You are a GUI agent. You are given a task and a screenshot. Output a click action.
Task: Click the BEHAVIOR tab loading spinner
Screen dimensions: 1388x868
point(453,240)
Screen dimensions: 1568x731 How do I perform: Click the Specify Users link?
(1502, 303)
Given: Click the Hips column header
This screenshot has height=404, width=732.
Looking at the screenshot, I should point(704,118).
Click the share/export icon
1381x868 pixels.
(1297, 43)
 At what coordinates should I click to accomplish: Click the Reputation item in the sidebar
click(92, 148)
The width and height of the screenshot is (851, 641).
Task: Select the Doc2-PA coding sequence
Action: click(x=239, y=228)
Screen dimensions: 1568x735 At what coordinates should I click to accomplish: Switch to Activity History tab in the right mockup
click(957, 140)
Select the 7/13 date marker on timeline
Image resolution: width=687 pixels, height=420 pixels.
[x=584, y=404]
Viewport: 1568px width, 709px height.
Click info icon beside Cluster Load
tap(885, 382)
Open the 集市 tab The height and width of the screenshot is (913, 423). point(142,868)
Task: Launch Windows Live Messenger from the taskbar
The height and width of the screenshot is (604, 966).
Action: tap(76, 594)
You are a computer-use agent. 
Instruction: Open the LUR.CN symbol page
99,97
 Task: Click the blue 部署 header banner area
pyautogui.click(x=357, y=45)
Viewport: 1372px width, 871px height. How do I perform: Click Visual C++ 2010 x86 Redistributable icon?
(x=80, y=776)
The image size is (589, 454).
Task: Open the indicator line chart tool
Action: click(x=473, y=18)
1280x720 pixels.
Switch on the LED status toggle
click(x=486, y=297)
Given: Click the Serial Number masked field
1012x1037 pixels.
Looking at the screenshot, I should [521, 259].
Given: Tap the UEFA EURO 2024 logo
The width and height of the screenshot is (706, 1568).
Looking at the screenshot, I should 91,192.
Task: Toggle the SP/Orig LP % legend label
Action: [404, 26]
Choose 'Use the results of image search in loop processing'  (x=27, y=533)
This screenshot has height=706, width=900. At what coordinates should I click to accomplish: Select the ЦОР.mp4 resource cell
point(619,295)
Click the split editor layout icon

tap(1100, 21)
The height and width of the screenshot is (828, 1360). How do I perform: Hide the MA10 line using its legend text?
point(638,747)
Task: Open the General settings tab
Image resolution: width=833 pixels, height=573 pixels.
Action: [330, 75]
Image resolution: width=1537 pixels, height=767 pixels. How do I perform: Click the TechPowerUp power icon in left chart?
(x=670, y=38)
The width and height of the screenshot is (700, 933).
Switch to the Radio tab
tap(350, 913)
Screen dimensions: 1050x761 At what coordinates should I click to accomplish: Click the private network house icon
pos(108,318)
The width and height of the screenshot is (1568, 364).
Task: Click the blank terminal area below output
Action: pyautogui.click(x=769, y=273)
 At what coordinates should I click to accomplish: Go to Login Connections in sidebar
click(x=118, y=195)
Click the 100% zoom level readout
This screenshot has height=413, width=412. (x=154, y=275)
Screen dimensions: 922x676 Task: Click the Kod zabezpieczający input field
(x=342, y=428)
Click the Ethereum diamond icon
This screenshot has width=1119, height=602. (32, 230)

● Problem
Starting at the line that contains "Switch on the LED status toggle", copy every line down to the last line of the records above, exactly as written.

● Worked solution
Switch on the LED status toggle
click(x=486, y=297)
Given: Click the Serial Number masked field
1012x1037 pixels.
Looking at the screenshot, I should [521, 259].
Given: Tap the UEFA EURO 2024 logo
The width and height of the screenshot is (706, 1568).
Looking at the screenshot, I should 91,192.
Task: Toggle the SP/Orig LP % legend label
Action: [404, 26]
Choose 'Use the results of image search in loop processing'  (x=27, y=533)
This screenshot has height=706, width=900. At what coordinates should I click to accomplish: Select the ЦОР.mp4 resource cell
point(619,295)
Click the split editor layout icon

tap(1100, 21)
The height and width of the screenshot is (828, 1360). How do I perform: Hide the MA10 line using its legend text?
point(638,747)
Task: Open the General settings tab
Image resolution: width=833 pixels, height=573 pixels.
Action: [330, 75]
Image resolution: width=1537 pixels, height=767 pixels. How do I perform: Click the TechPowerUp power icon in left chart?
(x=670, y=38)
The width and height of the screenshot is (700, 933).
Switch to the Radio tab
tap(350, 913)
Screen dimensions: 1050x761 At what coordinates should I click to accomplish: Click the private network house icon
pos(108,318)
The width and height of the screenshot is (1568, 364).
Task: Click the blank terminal area below output
Action: pyautogui.click(x=769, y=273)
 At what coordinates should I click to accomplish: Go to Login Connections in sidebar
click(x=118, y=195)
Click the 100% zoom level readout
This screenshot has height=413, width=412. (x=154, y=275)
Screen dimensions: 922x676 Task: Click the Kod zabezpieczający input field
(x=342, y=428)
Click the Ethereum diamond icon
This screenshot has width=1119, height=602. (32, 230)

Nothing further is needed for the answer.